* Material provided *
————
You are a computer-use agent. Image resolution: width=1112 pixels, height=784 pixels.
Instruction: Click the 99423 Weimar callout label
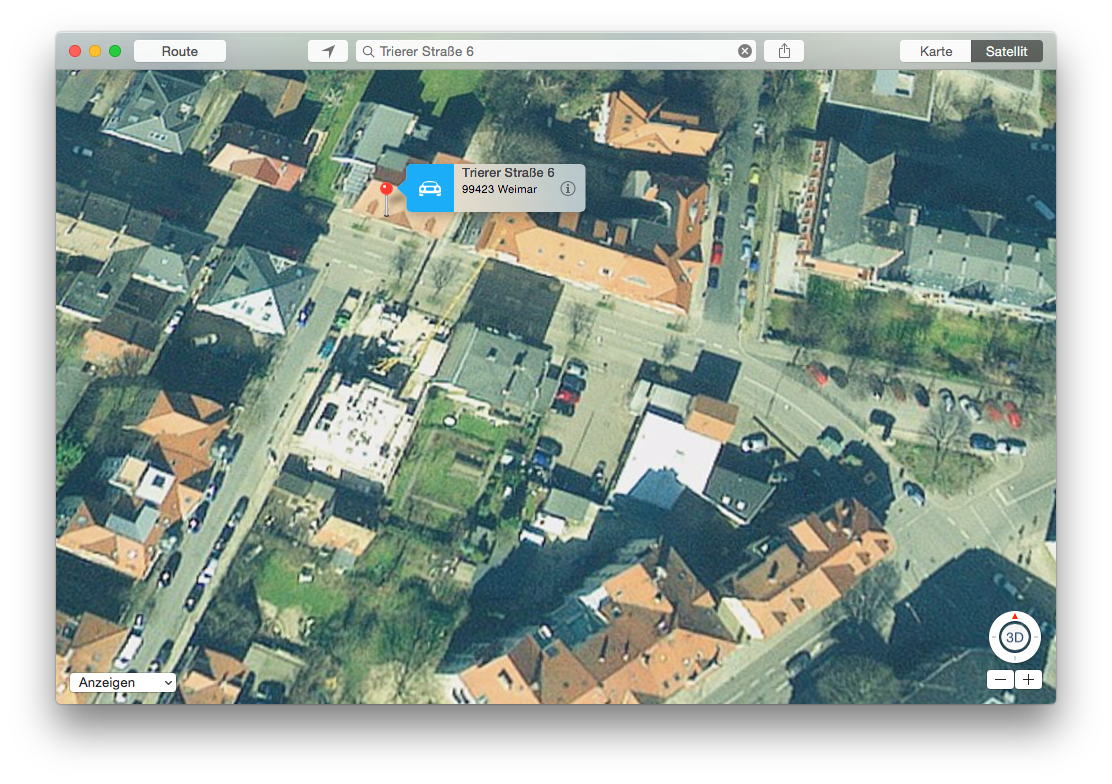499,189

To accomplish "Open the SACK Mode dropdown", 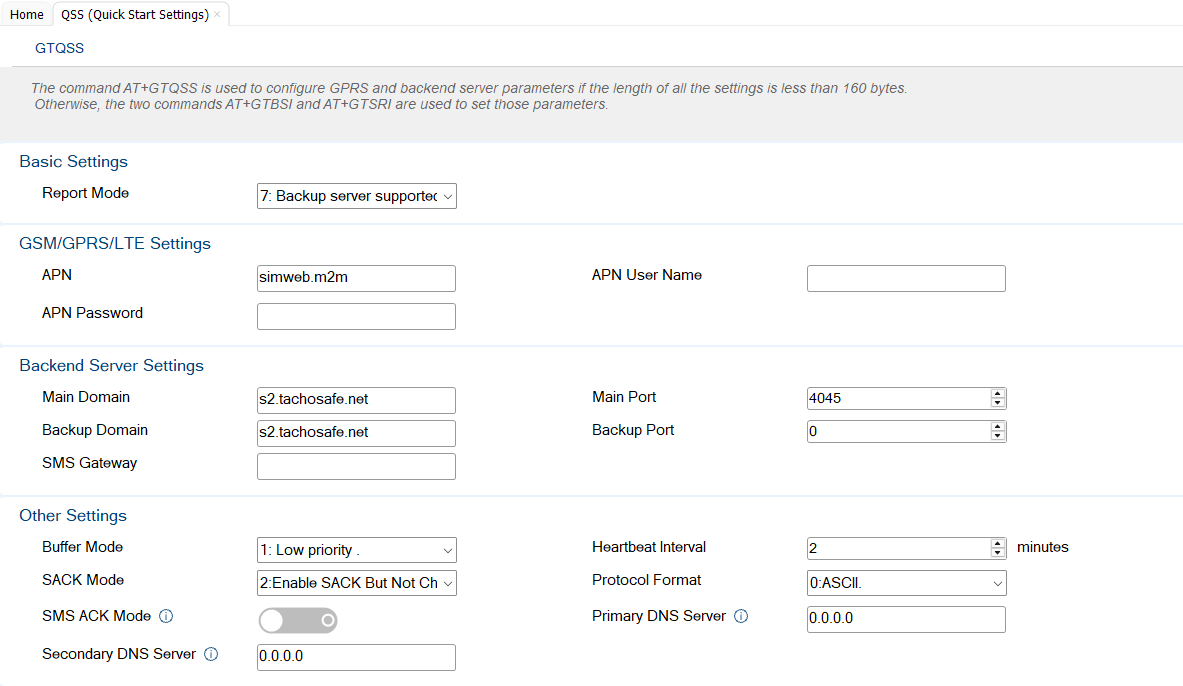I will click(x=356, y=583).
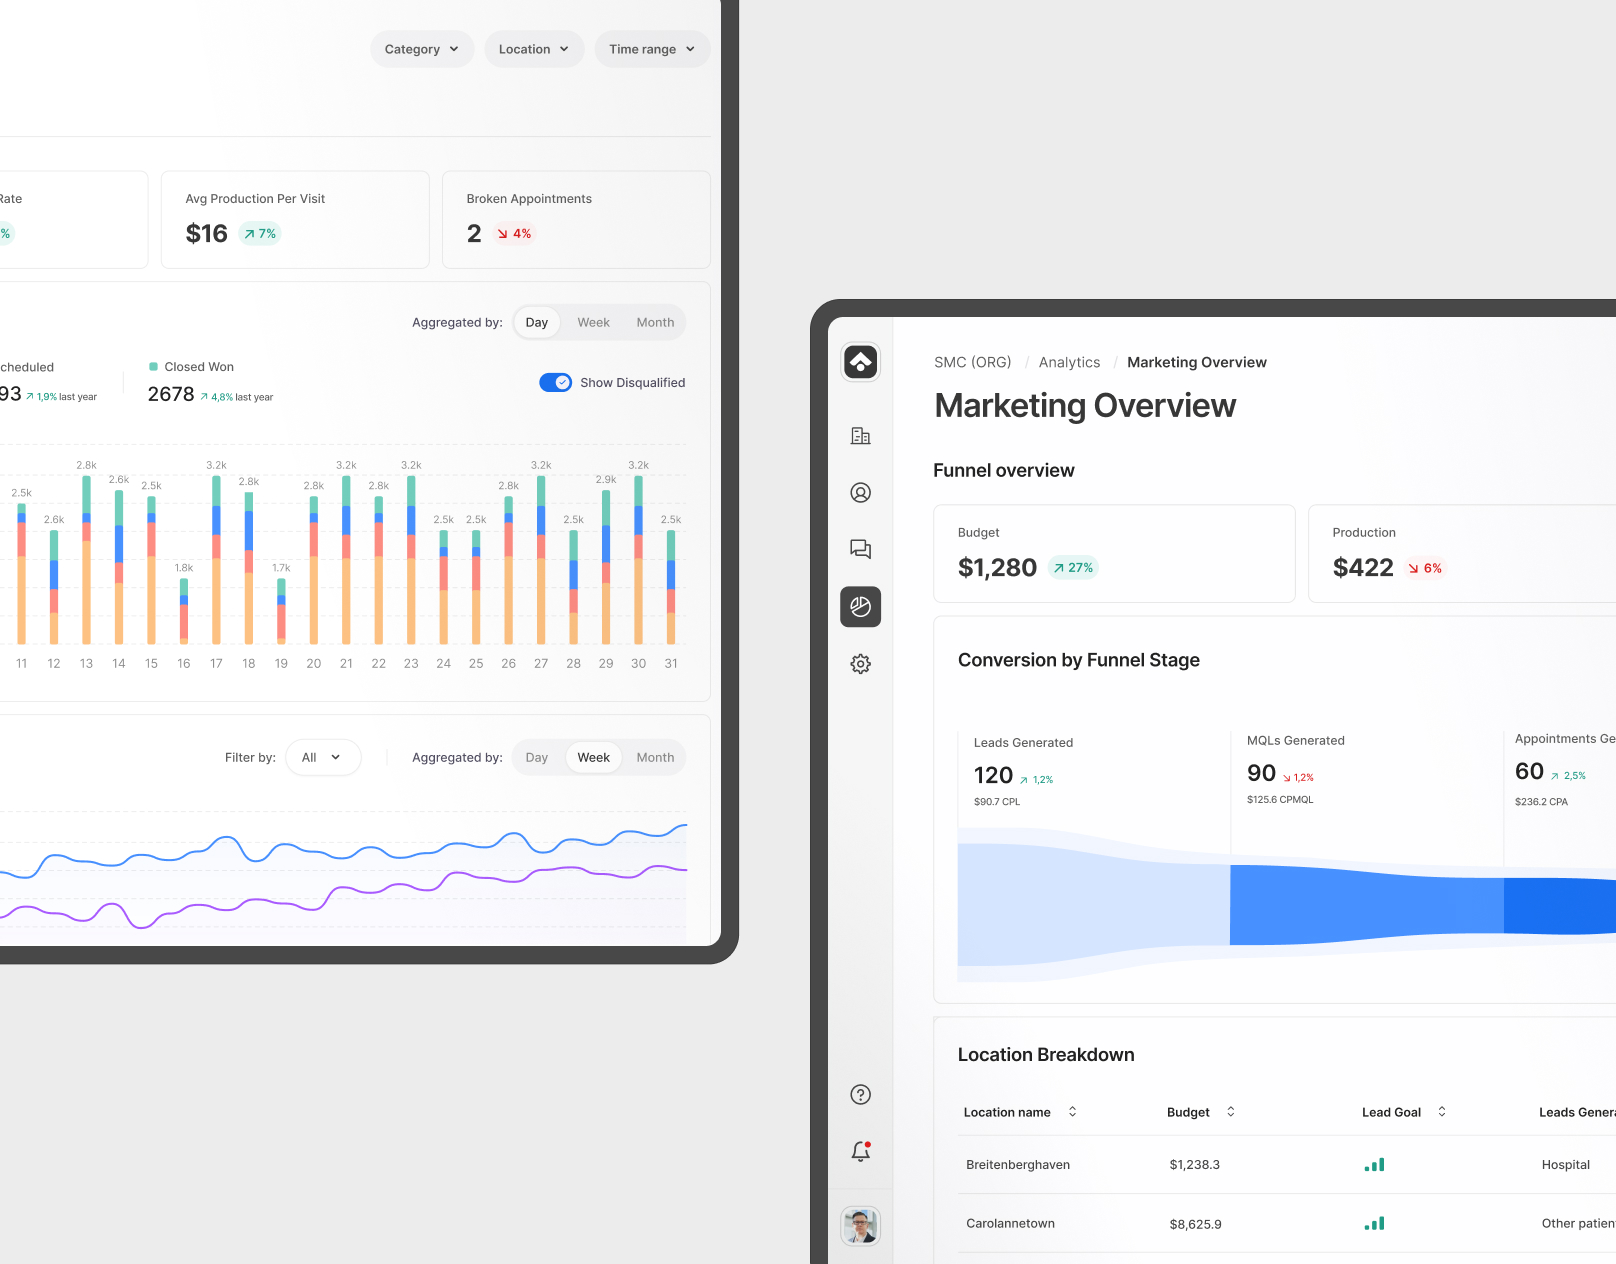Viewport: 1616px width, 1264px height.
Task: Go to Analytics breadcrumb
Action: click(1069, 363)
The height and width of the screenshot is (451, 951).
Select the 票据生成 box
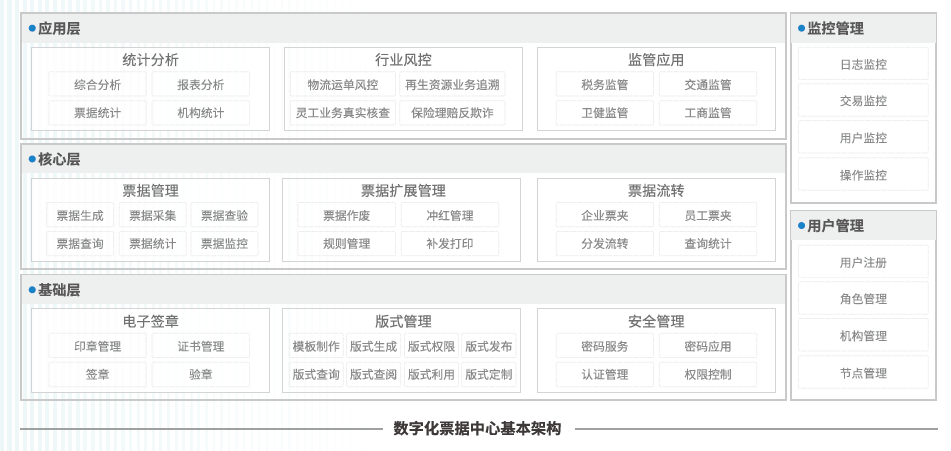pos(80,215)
————
* Task statement *
Please print the lines from the one holding "The height and" through the end of the records above, unchanged and with the pictures left out.

* Output *
The height and width of the screenshot is (451, 951).
Select the 票据生成 box
pos(80,215)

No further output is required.